An unsupervised pre-training can be very useful if we have few data labeled but a lot of data unlabeled. As it’s very costly to label data, a technique which use unlabeled data to improve performance would be welcome.

For such purpose, we can implement an autoencoder which learns effective representations of unlabeled input data. Autoencoders are powerful feature detectors so they can be used in unsupervised pre-training.

3-1) Autoencoder

Architecture:

It tries to extract the most useful features of the input with the neurons available in the Code section.

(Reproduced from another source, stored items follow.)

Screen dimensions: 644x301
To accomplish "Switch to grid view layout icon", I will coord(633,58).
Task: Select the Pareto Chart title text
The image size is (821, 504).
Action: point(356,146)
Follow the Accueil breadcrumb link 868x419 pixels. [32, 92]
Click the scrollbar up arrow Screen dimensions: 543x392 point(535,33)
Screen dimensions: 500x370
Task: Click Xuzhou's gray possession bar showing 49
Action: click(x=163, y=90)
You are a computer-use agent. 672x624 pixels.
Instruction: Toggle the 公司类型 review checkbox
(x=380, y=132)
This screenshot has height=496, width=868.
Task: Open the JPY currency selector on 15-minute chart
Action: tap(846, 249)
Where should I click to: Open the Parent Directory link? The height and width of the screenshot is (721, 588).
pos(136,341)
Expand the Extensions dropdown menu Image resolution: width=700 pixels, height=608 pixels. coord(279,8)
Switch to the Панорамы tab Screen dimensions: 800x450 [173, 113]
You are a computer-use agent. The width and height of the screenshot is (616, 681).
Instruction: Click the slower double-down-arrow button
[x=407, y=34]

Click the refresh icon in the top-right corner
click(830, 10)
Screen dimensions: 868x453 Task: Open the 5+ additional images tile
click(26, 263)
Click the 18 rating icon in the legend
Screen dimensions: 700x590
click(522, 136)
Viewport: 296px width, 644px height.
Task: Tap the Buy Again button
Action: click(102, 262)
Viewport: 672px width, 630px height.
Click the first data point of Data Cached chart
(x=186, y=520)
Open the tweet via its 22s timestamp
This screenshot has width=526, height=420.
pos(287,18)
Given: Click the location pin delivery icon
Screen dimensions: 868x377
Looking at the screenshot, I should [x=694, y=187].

Then it tries to reconstruct the input into output. We just want to create the function Unit where the output must be equal to the input! The difficulty here is to find an optimal representation of the input to correctly reconstruct the input. The less freedom there is in the Code section, the harder the task!

With this architecture, we can do:

– Reduction of dimension

– Characteristic extraction

– Unsupervised pre-training

– Generative model

Note: if it uses linear activation and MSE based on the cost, then it does PCA.

To build a deep autoencodeur, the autoencoders are stacked and each is driven in turn.

To regularize, one can either use dropout on its inputs or add a Gaussian noise on the input image but calculate the final error on the original image.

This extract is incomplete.